Crossing Tibet and Yunnan in China
Our second day in Tibet, heading for a mountain pass at almost 15,000’
Driving through Tibet was a lifelong dream for us. But the logistics were complicated and it was expensive so we ended up limiting our time there. The Chinese government requires foreign drivers to have a guide and there are strict regulations controlling your travel so overlanders usually team up and share the cost of a guide. Foreigners are only allowed to stay in specified hotels and there is no tent camping allowed in Tibet. Sleeping in your vehicle is a bit of a grey area, sometimes it is allowed if associated with a foreigner registered hotel.
As we planned for our trip we were aware of the conflicting tensions between our idealized image of a mountainous country steeped in Buddhist history with a unique culture and the realities of a Chinese controlled state. Tibet was annexed by China in 1951, in what is known in China as the “peaceful liberation.” However, Tibetans have experienced subjugation and an attempt to eradicate their traditions, language and remote, nomadic ways of life. Their cultural and religious leader, the Dalai Lama was forced to leave the country when China took over. The dream of being able to wander and deeply explore at our own pace could not be a reality.
Our route through Tibet and Yunnan provinces in China - 2300 miles
We knew of three agencies that specialized in getting overlanders across China: Drive China, Road Pioneer and China Roadtrips. We had used Drive China on our route from Kyrgyzstan to Pakistan thru western China and had a great experience working with Merry and Bing. They are highly experienced, professional and easy to work with. As we prepared to cross on this longer trip, we joined a Whatsapp forum of travelers sharing information on traveling from Nepal to Laos across China. One of our members who ended up putting the trip together for everyone (thank you Max!) negotiated with all three organizations and we ended up going with China Roadtrips, the newest kid on the block, which was offering steep discounts to their first travelers. In the end it was a good decision, we saved a chunk of money and Edward at China Roadtrips was responsive and organized. We joined four other vehicles, one bicyclist and two motorcyclists for a 15 day crossing of Tibet and the Yunnan province in China.
We say “crossing” on purpose because the days were long - 6-8 hours of driving over steep mountain passes. For the eight days in Tibet our average elevation was close to 12,000’ and everyday climbing at least one pass over 14,000’. This was not so much a relaxed tour but a group of people caravanning across a unique and wonderful land -probably going too fast but also intent on saving travel costs.
Our son, Trevor traveling with us through Tibet, fresh off trekking Mt. Everest passes in Nepal
We had the added excitement that our son Trevor had decided to join us and ride along through Tibet. As an extra passenger in our vehicle he was only a $250 charge added on to the $1150 we were already paying for our share of the guides for two weeks.

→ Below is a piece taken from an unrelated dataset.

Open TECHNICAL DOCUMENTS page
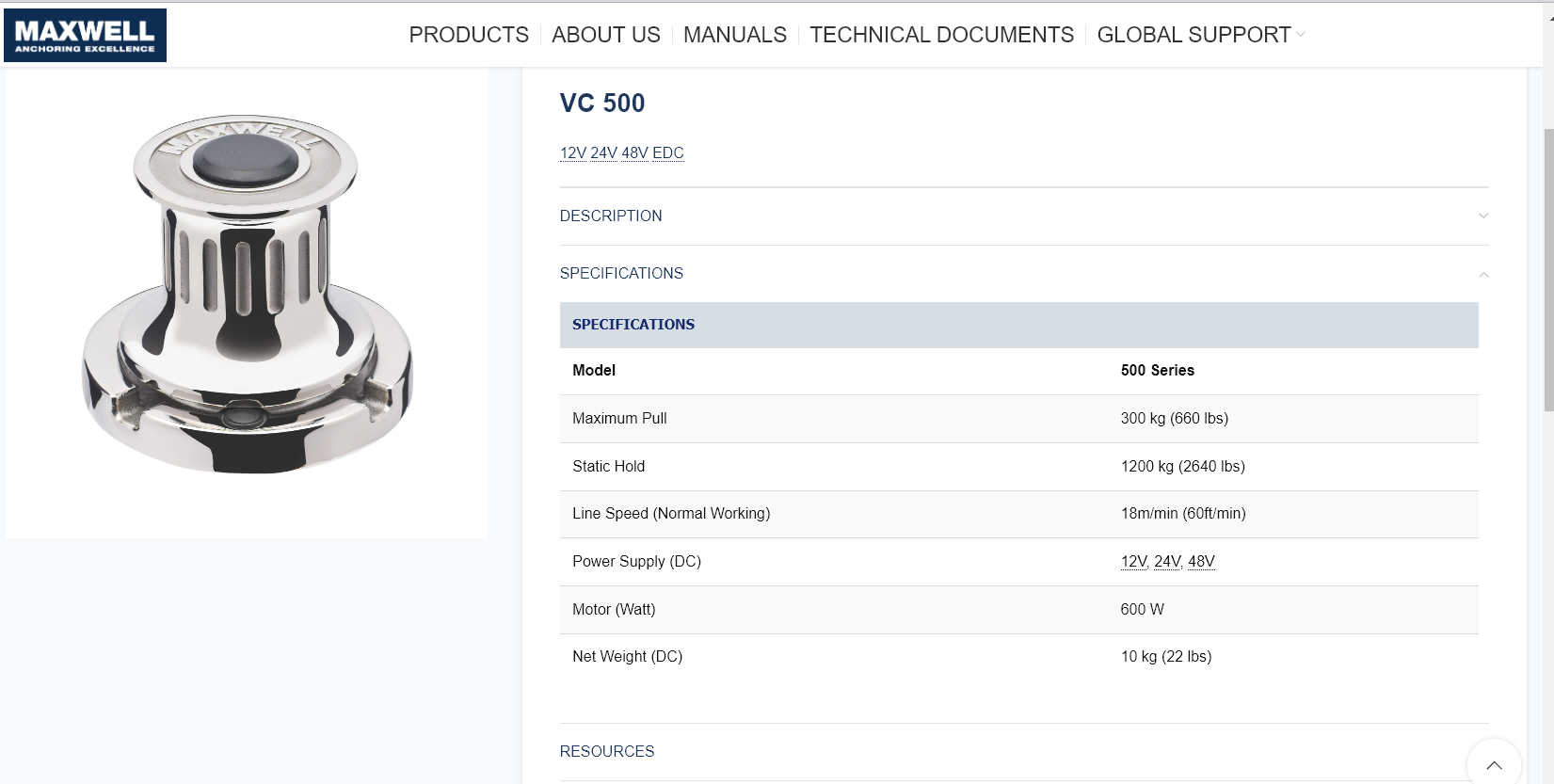Viewport: 1554px width, 784px height. point(941,35)
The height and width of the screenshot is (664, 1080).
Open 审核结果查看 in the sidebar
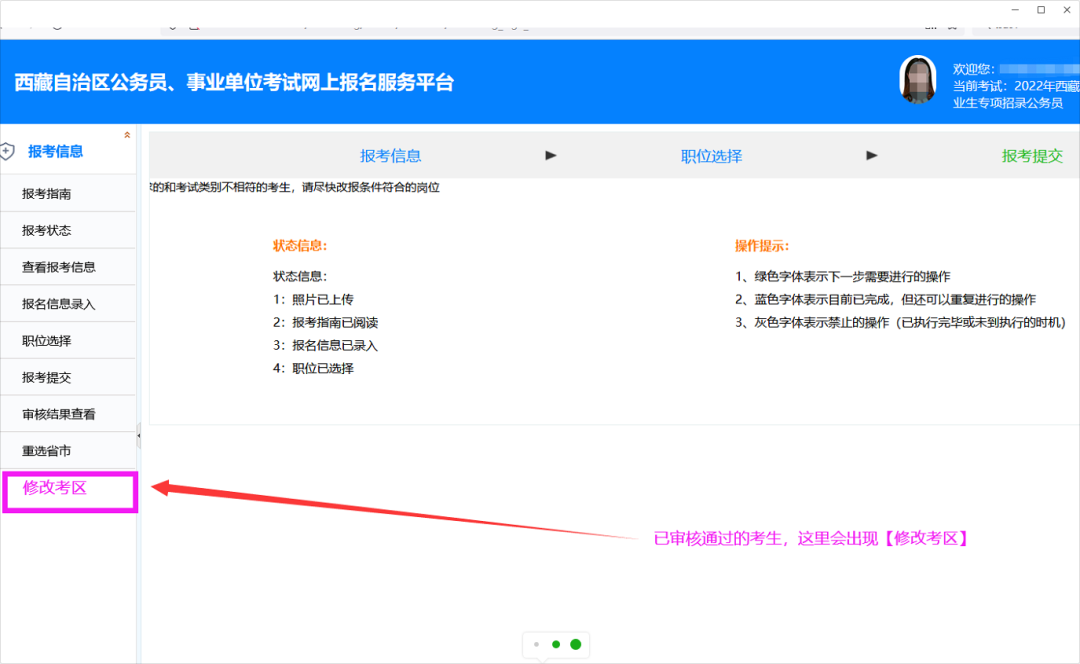(59, 414)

Approaching the Chinese border with Nepal
Our intrepid group of overlanders and guides
You never know what is going to happen when a random group of strangers is collected to travel together. We tend to have faith that other overlanders are going to share somewhat similar philosophies and a relaxed attitude towards travel and the stresses that can come along with it. For the most part that was true. We had a lovely group as a whole, with lots of camaraderie, good cheer and evening beer. One couple separated themselves fairly early on. After they subjected everyone to several angry outbursts about individual behavior and group dynamics (causing one young woman to cry multiple times) it was easier for them to do their own thing, eating and parking separately. It was a little awkward but an acceptable solution for all. The couple happened to be in their late seventies and were clearly struggling with group logistics and driving their large vehicle (Unimog) in a caravan. It was a bit of a wake up call to us to think clearly about our life on the road and have an exit plan when it becomes too much for us to navigate cheerfully.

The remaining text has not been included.